GOAL OF THE EXERCISE
Whenever a line in the material below contains "Image", copy that line.
******
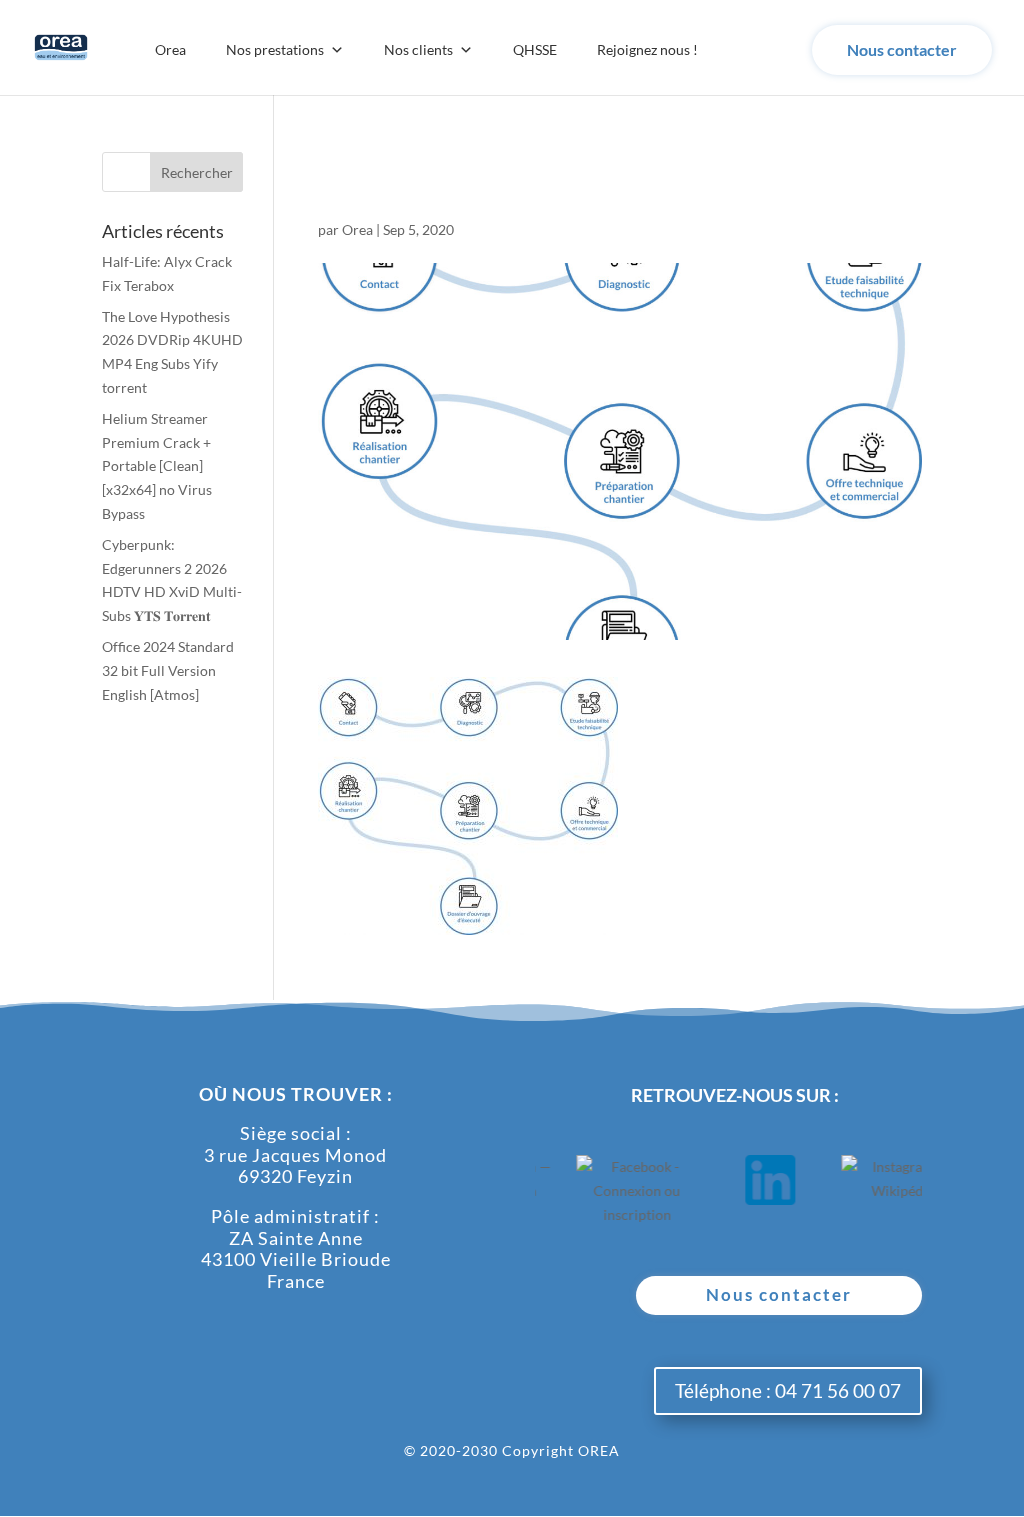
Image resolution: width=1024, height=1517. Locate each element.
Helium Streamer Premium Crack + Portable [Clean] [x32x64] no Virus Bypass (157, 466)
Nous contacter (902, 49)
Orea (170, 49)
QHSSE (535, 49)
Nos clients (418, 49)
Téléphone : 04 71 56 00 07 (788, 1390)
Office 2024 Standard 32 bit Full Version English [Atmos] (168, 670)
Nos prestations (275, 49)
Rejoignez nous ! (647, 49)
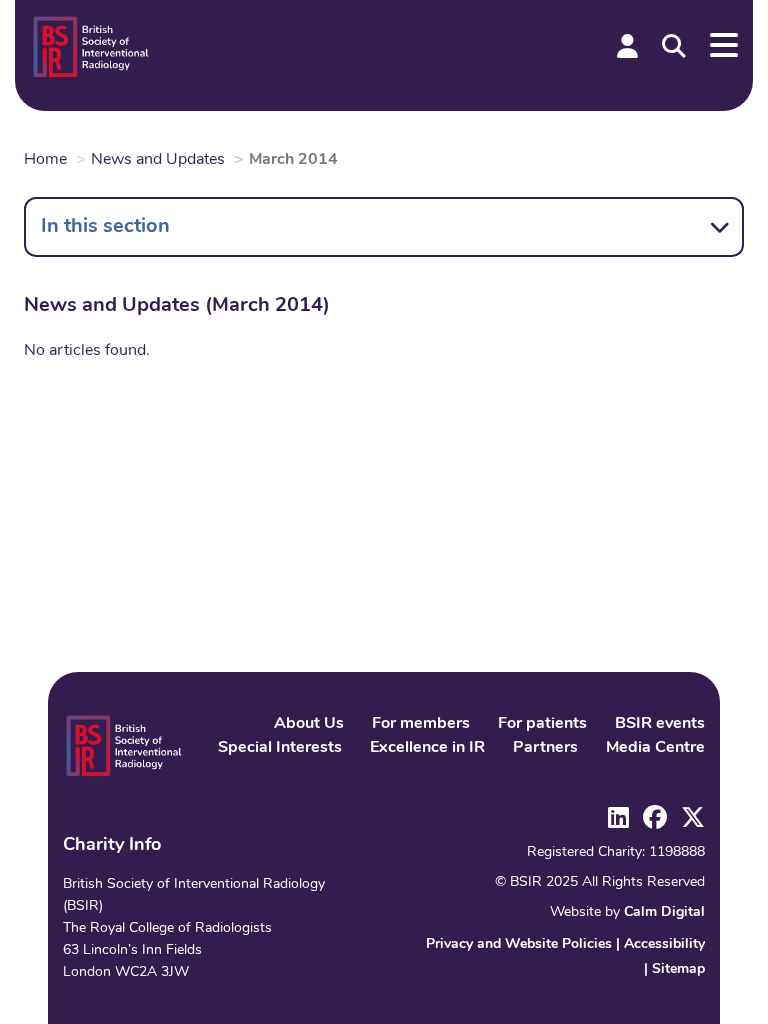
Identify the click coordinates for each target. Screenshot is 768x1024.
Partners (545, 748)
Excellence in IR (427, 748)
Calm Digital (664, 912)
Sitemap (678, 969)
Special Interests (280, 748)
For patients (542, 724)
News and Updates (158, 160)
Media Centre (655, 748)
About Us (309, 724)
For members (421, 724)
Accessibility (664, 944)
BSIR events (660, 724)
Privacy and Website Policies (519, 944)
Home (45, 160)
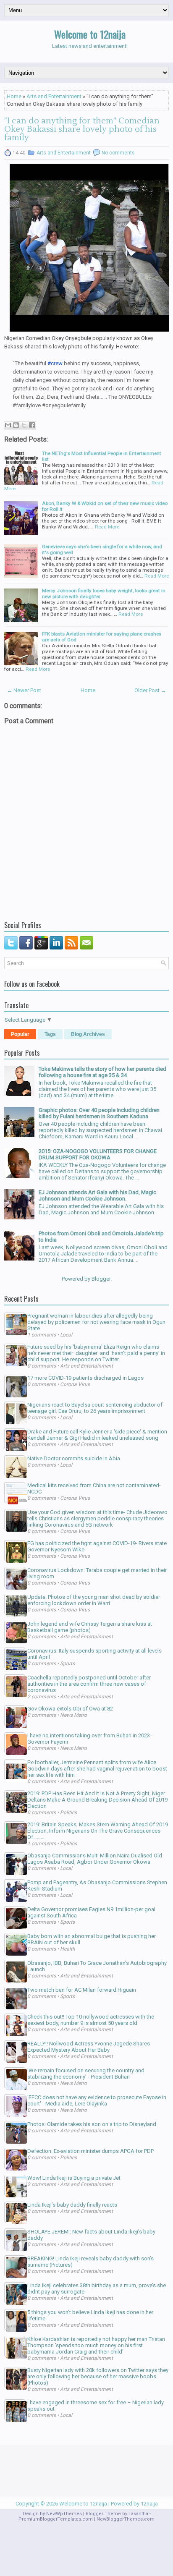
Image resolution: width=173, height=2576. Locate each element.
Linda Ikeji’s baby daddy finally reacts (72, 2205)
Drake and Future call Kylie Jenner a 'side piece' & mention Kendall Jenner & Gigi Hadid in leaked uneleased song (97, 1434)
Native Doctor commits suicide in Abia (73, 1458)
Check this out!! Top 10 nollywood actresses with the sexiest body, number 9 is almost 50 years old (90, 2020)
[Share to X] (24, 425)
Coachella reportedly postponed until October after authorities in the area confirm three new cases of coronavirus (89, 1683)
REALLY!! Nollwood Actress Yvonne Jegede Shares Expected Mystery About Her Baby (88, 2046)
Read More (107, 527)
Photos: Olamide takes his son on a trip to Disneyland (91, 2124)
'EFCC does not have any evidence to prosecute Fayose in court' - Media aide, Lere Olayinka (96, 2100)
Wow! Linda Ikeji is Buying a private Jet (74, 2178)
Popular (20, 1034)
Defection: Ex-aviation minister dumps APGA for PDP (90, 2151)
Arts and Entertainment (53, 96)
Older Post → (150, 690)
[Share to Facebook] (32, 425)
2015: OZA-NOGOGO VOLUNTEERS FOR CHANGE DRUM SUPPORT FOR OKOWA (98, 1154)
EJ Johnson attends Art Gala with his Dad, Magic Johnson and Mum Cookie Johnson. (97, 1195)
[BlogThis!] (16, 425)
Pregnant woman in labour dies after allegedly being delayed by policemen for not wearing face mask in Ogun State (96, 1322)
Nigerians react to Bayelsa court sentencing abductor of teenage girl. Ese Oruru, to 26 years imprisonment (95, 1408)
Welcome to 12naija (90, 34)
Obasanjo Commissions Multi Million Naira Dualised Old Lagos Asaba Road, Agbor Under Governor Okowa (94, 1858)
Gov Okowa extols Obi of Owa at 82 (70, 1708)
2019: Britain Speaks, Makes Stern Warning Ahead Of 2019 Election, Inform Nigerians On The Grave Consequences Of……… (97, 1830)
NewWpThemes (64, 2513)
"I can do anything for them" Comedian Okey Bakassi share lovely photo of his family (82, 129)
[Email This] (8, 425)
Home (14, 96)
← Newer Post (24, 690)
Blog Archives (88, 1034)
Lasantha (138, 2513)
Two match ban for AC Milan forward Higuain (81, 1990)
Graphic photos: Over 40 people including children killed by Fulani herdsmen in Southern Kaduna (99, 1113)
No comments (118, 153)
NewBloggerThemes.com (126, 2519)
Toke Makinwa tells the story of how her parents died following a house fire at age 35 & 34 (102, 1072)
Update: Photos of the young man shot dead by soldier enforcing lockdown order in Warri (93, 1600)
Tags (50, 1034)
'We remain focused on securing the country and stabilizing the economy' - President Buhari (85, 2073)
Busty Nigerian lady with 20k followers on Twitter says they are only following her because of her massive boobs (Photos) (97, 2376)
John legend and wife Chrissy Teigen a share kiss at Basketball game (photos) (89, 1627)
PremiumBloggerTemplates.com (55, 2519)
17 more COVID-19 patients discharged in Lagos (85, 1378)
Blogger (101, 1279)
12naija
******
ANSWER BOX
Image resolution: width=1024, height=1517. Locate each element.
Image resolution: width=173, height=2576. Locate each element.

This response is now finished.